Currently the fourth-leading cancer killer — claiming, among others, Apple founder Steve Jobs at age 56 — pancreatic cancer will likely surpass breast, prostate and colorectal cancers to rank behind only lung cancer, the No. 1 cancer killer, said the report from the Pancreatic Cancer Action Network.
The higher ranking is partly because risk factors associated with pancreatic cancer are trending up, while deaths from the other top cancer killers are trending down, said Dr. Bose Debashish, a pancreatic-cancer surgeon at M.D. Anderson Cancer Center in Orlando.
The incidence of pancreatic cancer has been rising 1.5 percent each year since 2004, according to the American Cancer Society.

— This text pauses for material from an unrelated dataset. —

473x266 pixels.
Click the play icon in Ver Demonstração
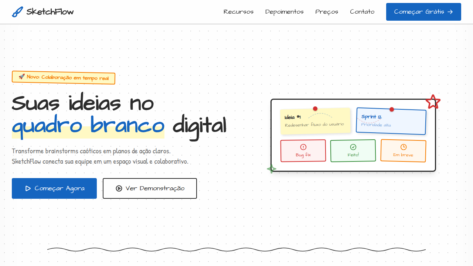click(119, 188)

At the current rate, one in every 71 Americans will develop the disease in his or her lifetime.
One of the risk factors fueling the upward trend is Americans’ lengthening lifespans. Nearly 90 percent of pancreatic-cancer patients are older than 55, and more than 70 percent are older than 65, according to the cancer society.

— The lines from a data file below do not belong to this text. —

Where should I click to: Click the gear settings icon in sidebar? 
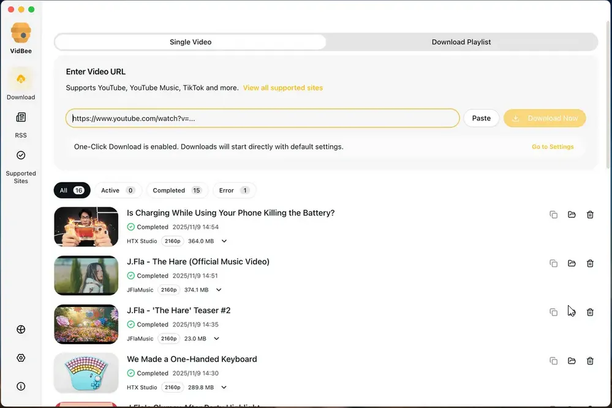(x=21, y=358)
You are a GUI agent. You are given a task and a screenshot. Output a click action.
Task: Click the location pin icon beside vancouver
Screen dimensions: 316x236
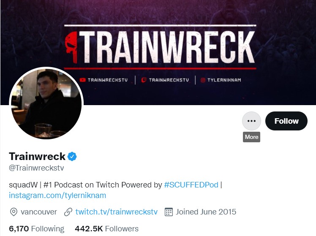tap(14, 212)
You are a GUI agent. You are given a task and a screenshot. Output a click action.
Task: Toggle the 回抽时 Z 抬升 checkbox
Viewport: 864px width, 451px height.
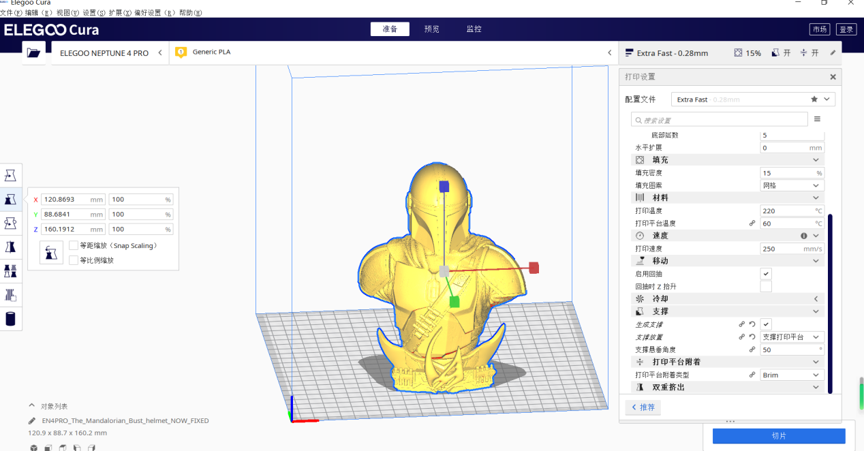point(766,287)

Increasing rates of obesity and diabetes also contribute to the rising trend. So does smoking, which doubles or triples risk, said Debashish.
What also distinguishes this killer is that it’s the only top cancer with a survival rate in the single digits: Only 6 percent of those who get it are alive in five years.
“Everyone who gets pancreatic cancer will likely die of it,” said Debashish.
A few, like Alicia Decker of Oviedo, get lucky. Two years ago, the 34-year-old pharmacist and mother of two young children felt a pain in her side. She tried to ignore it but finally went to the emergency room.
A scan turned up something suspicious on her pancreas. That was the bad news.
“My first thought was, ‘I’m going to die,’ ” said Decker, who didn’t have any of the risk factors. Though overweight, she was not obese. She did not have diabetes, had never smoked and had no family history of the cancer.
The good news was that the lesion appeared to be “on its way to becoming cancer,” meaning it wasn’t too late.
Debashish operated and removed part of Decker’s pancreas. Today, she is healthy, active and cancer-free.
Debashish wishes he could nip more pancreatic lesions before they become cancer, but this type of cancer usually stays under the radar until it’s advanced.
“We used to believe that pancreatic cancer was very aggressive and very fast,” he said. “But that’s not true. It actually moves slowly, and we’re bad at detecting it. If you put the disease on a 100-point scale, with zero being when the first cancer cell shows up, we’re catching it at 90.”
By the time this silent cancer presents with symptoms, he said, 85 percent of patients are not candidates for surgical correction.
Complicating treatment further, tumors in the pancreas — an essential organ responsible for producing insulin and aiding digestion — don’t respond well to available chemotherapy agents.
Symptoms of pancreatic cancer include jaundice (which causes the skin to turn yellow), dark urine, a chalky stool, pain in the abdomen above the navel and unexplained weight loss, said Debashish. Some astute physicians spot the disease when a normal-weight patient presents with sudden-onset diabetes, he said.
Currently, the best hope lies in helping the 15 percent of patients who could benefit from a pancreatic resection to get it — and today only about half do.
“We are actually under-treating pancreatic cancer patients who have operable disease,” he said.
Even patients whose cancers are borderline inoperable can convert to surgical candidates after treating the tumor with radiation and chemo.
“With quick, appropriate intervention,” Debashish said, “we can raise the grim 6 percent survival rate.”